EXERCISE OBJECTIVE: From the records below, print exactly the lines starting at the one containing "Task: Select the MA10 87.50 legend label" and ending at the one containing "Select the SPI", ends included, and nothing else.
=== EXERCISE INPUTS ===
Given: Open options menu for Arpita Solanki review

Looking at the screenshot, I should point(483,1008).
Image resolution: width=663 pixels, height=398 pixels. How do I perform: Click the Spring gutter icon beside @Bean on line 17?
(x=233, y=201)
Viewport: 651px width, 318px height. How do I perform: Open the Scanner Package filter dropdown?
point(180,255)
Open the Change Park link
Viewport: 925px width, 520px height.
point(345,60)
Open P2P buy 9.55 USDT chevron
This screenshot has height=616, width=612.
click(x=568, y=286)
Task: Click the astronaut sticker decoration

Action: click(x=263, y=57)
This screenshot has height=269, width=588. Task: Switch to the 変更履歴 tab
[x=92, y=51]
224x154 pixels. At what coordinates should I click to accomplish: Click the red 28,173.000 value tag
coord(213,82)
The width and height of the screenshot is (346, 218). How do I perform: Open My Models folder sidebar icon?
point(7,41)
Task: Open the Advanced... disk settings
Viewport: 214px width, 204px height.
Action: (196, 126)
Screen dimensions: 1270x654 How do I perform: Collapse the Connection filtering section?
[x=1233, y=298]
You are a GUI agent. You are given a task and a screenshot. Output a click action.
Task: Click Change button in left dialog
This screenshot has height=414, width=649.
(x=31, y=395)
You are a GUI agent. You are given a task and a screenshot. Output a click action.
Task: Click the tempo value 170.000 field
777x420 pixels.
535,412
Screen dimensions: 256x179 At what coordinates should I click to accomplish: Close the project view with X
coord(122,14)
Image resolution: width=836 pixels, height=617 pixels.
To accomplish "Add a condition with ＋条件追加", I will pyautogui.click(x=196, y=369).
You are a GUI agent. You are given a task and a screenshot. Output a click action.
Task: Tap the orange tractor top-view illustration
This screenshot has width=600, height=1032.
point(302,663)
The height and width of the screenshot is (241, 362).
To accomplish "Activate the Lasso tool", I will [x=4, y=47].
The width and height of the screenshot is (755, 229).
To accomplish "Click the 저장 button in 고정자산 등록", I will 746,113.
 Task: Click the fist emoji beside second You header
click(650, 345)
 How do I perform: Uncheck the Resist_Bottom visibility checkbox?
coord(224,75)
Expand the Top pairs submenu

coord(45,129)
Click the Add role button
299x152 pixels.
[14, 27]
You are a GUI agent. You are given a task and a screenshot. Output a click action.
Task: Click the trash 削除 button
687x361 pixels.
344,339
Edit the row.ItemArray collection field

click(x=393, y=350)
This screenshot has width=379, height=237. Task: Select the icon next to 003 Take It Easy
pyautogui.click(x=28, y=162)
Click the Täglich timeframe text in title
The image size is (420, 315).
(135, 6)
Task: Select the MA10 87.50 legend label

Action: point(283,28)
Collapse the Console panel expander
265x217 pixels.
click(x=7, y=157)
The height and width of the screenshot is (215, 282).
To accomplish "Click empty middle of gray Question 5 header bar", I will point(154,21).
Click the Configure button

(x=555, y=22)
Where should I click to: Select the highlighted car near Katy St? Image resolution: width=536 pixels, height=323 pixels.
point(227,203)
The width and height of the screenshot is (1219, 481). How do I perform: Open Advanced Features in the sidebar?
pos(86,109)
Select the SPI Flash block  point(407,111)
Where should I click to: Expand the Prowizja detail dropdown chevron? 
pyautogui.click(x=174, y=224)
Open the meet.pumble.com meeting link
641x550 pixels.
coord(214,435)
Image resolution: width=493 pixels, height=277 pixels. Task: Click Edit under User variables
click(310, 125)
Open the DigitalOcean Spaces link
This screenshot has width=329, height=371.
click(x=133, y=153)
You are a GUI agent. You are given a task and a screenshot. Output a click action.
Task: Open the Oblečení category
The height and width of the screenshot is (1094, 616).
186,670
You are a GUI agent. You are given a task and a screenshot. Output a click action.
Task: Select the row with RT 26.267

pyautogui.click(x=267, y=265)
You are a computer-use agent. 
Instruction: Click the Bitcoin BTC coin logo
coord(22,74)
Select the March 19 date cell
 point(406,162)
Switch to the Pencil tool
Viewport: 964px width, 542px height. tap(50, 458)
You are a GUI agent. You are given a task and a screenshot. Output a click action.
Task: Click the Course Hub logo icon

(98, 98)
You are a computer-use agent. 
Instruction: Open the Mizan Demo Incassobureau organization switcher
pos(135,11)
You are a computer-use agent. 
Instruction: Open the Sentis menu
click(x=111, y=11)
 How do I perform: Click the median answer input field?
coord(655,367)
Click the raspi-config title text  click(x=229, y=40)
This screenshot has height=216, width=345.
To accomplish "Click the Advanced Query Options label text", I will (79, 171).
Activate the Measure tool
===
OUTPUT BELOW:
Task: Select the MA10 87.50 legend label

Action: point(283,28)
Collapse the Console panel expander
265x217 pixels.
click(x=7, y=157)
The height and width of the screenshot is (215, 282).
To accomplish "Click empty middle of gray Question 5 header bar", I will point(154,21).
Click the Configure button

(x=555, y=22)
Where should I click to: Select the highlighted car near Katy St? Image resolution: width=536 pixels, height=323 pixels.
point(227,203)
The width and height of the screenshot is (1219, 481). How do I perform: Open Advanced Features in the sidebar?
pos(86,109)
Select the SPI Flash block  point(407,111)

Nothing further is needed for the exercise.